West Hartford therapist treats PTSD with eye movements

She is traveling around the country teaching it to military clinicians

- By JULIA BERGMAN Day Staff Writer

A West Hartford-based therapist is traveling around the country teaching military clinicians about a therapy that uses eye movements to erase traumatic images from the brain.

It’s known as Accelerate­d Resolution Therapy, or ART, and Laney Rosenzweig, a licensed marriage and family therapist, who says she created the therapy 10 years ago, explained how it works.

A patient rapidly moves his or her eyes from left to right, following the movement of a hand or object, while imagining a traumatic experience without verbalizin­g any of the details.

The brain is able to process the memory, including images and sensations that come with it, and then visualizes a different outcome.

“The facts never change. But we change the images in the limbic system (the sections of the brain that control emotions), so when the brain goes to see the event again, they see good images,” Rosenzweig said. “That’s why the military is so interested.”

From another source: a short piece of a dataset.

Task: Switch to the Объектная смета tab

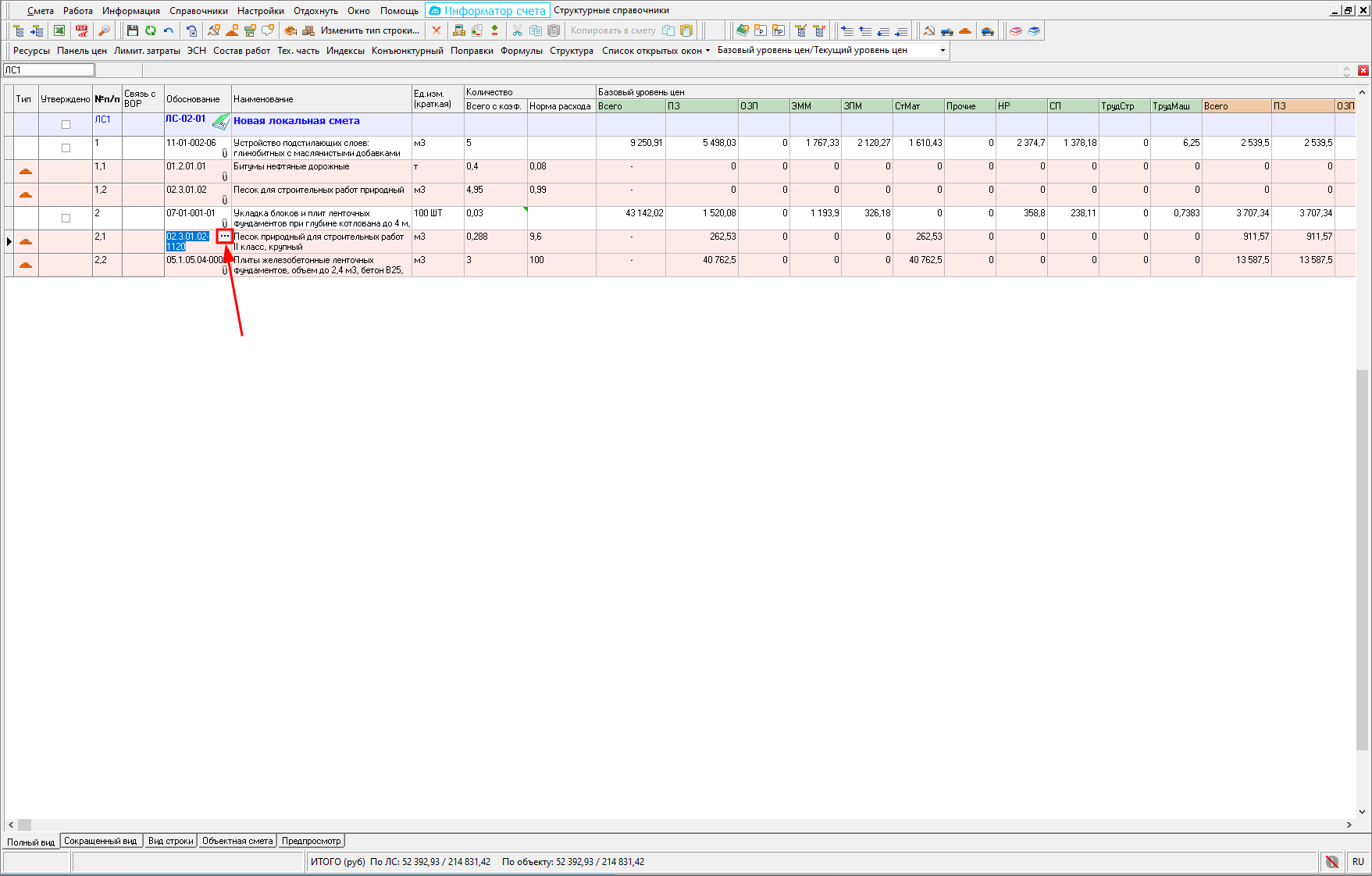Action: click(x=237, y=841)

She said it’s an effective treatment for post-traumatic stress disorder because you get results more rapidly and patients don’t have to relive the trauma verbally. Researcher­s don’t know definitive­ly how these eye movements retrain a person’s memory.

ART is recognized as an evidence-based treatment for depression and for trauma and stress-related disorders by the Substance Abuse and Mental Health Services Administra­tion. But it’s not been approved as a treatment for PTSD by the Department of Veterans Affairs.

Still, Rosenzweig said she’s trained Army clinicians at Fort Belvoir in

Virginia, Fort Hood in Texas and Fort Stewart in Georgia, and staff at the Walter Reed National Military Medical Center in Bethesda, Md. She estimated that she’s trained close to 200 military clinicians, and is looking to train more people.

In 2014, retired Army Col. Dr. Charles Hoge, who used to head up PTSD research at Walter Reed, and 15 of his staff were trained in the therapy.

There’s an ongoing $1 million study at the University of Cincinnati Gardner Neuroscien­ce Institute to examine the effectiven­ess of ART compared to cognitive processing therapy for treating PTSD. The study involves civilians, military veterans and active military personnel.

Between 11 percent and 20 percent of veterans who served in Iraq or Afghanista­n are estimated to have PTSD, according to the VA, and about 30 percent of Vietnam veterans have PTSD.